In this smartphone forensic example, you'll learn how to create a Search profile that collects all the Communications Captures and the Device Information.
To get started:
- Click on the New Profile button in the Function Toolbar
- Enter a unique name for the profile
- Optional - Enter notes describing what the search profile will do
The left hand side of the Define Search Profile view contains categories of Captures available.
- Clicking on a Capture category displays the Captures on the right hand side.
- Clicking on an Artifact Capture allows the option to Expand: this shows further details for the type of data the Artifact Capture will collect. Clicking Collapse will return to the Capture selection view
To select a Capture click on the check box next to it. To select all Captures within a Category, Click on the check box next to the Category.
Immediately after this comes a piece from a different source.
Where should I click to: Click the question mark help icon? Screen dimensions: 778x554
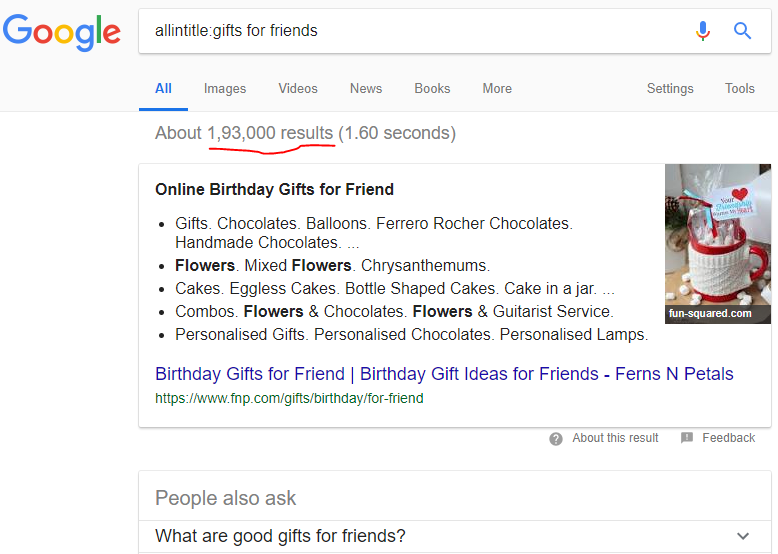(x=556, y=438)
When the desired Captures for the Search Profile have been selected, click the Next button to continue.
It is now possible to add or delete custom fields of information that the user enters at the point of starting a scan or to use scan information fields setup in the Settings view. By default there are three mandatory fields: Scan Name, Scan Date, and Scan Time. Additional fields can be added to prompt for more information by typing in the “enter new field name” text box. It is possible to include a default value and make this new field mandatory. To delete a custom field, click on the Delete button alongside it.
6 Other Scan Options:
- Skip files processed for more than is where you can set a time value for when files that are taking too long to process are skipped. This feature is useful if corrupt files are stopping scans from completing quickly. Type a numerical value and select minutes or seconds
- Collect skipped files – collects files less than 2GB that were skipped during a scan
- Collect protected files – this copies any password protected files detected by Captures to the Scan Results
- Collect files that crashed parser – this copies any files that Captures cannot read to the Scan Results
- Activate Bitlocker on Collection Key – this will encrypt any Scan Results written to the key securing the data against loss or theft
- Whitelists – add a whitelist based on a folder of files, a CSV file containing hash values or a JSON file of hash values
Once your selections have been made select Save. You profile is now part of your Search Profile Library. You can now Export, delete, copy, or edit the Search Profile. Search Profiles can also be customized by clicking the New Capture Button on the function toolbar. You can create captures to Collect files, Search for files by Hash and Search by Keyword.